今年は「平城京遷都1300年」の年である。いま、奈良ではそれを記念して、いろいろな行事やキャンペーンが大々的に行われている、NHK-TVでもいくつもの特別番組を組んでいるが、関西に住んでいる私は、殆ど毎日のように、それに関するPR番組やニュースにお目にかかる。秋の奈良へ行きたいとは思うのだが、あの大変な人出を想像すると、「奈良好き」の私もさすがに敬遠気味で、今年は奈良を訪ねるのは控えておこうかと思ってしまう。しかし、10月23日からは、定年後は毎年欠かさずに訪れている「正倉院展」が始まるので、正直言って、行こうかどうか迷っているのである。

西暦710年わが国の本格的首都が「奈良」の地に誕生した。「大宝律令」が制定され、律令を基本とする統一国家が成立、また最古の歴史書「古事記」、「日本書紀」などが編纂され、日本の国家としての基本的枠組みが確立した時期でもある。また、正倉院御物に見られるように、朝鮮半島、大陸との盛んな交流を通じ、ユーラシア各地から、技術、文化、文明がもたらされ、わが国の古来の文化と融合して、天平文化が花開いた時代でもあった。
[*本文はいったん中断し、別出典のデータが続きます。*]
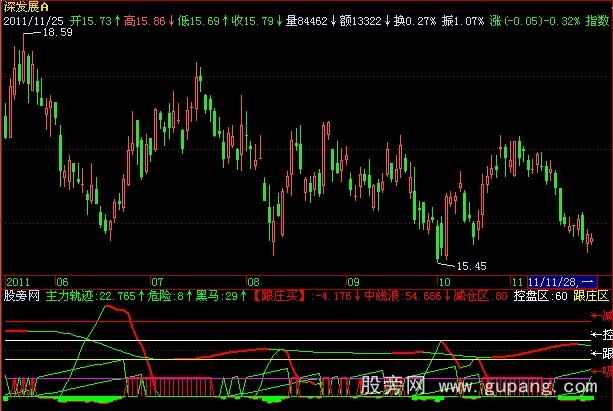
Task: Click the 指数 label at top right
Action: [599, 20]
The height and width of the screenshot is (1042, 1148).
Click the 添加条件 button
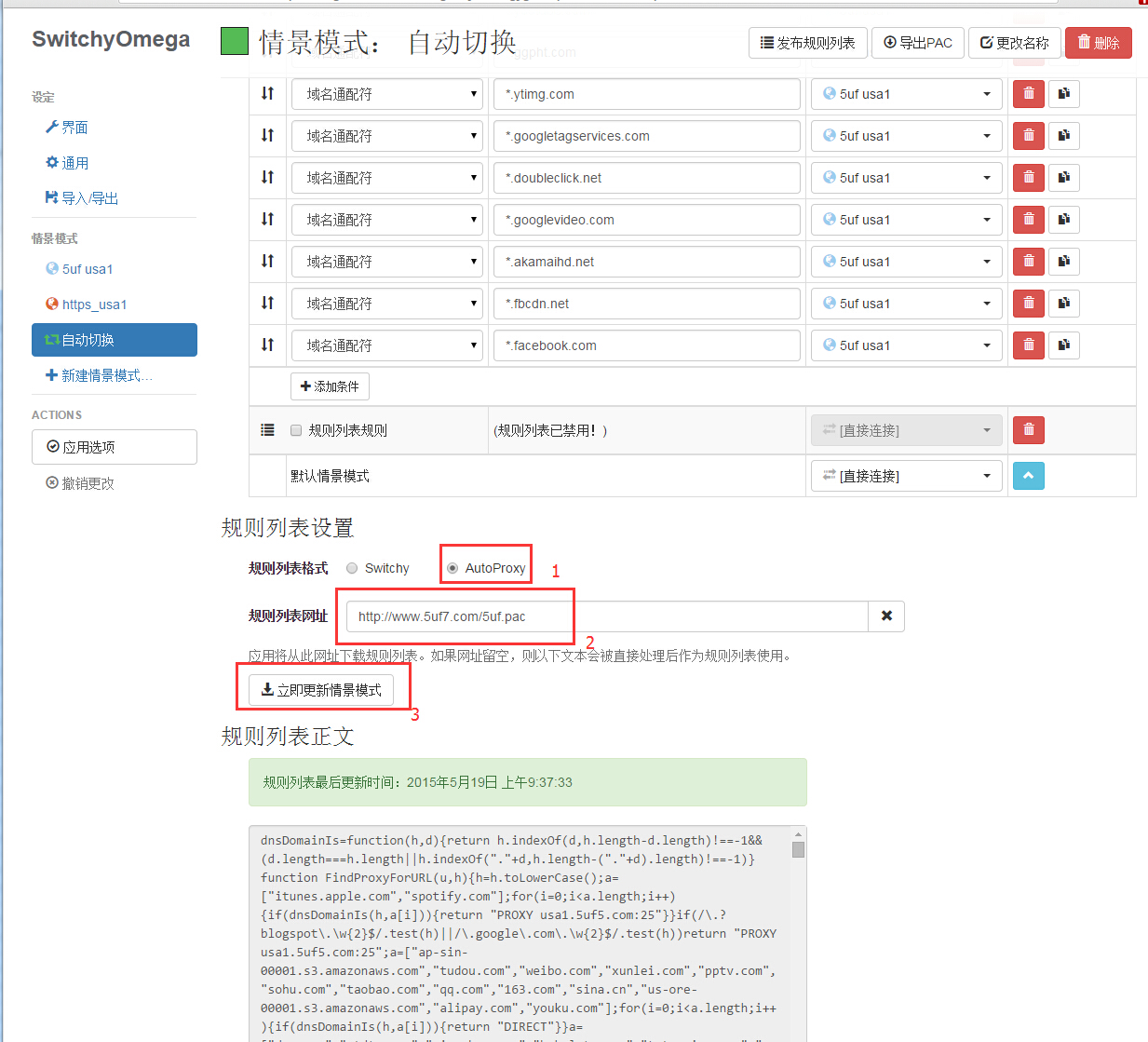(330, 386)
きっと我々が今想像する以上に、美しくて、華やかで、すばらしいものだったに違いない。

そんなことを思っていた先日、平城京遷都にあわせた企画だと思うが、NHK衛星放送の映画で、「井上靖」原作、母校の先輩「熊井啓」が監督、「中村嘉葎雄」主演の「天平の甍(いらか)」を観た。DVDではリリースされておらず、VHSのみだけなので、今回は貴重な放映である。

天平5年(733年)、遣唐使とともに日本仏教の確立のために中国に渡った四人の日本人青年僧の青春と、彼らが唐の高僧、「鑑真和上」に出会い、二十年の歳月をかけて渡日に成功するまでの苦難の道を描いた作品。4人の留学僧のなかでただ一人、「普照」は「鑑真和上」らとともに帰国、奈良の地を踏んだ。そして、天平宝浩三年(759年)、「鑑真和上」は西の京に「唐招提寺」を建立、全国から学従が集り、講律、受戒が行なわれたのだ。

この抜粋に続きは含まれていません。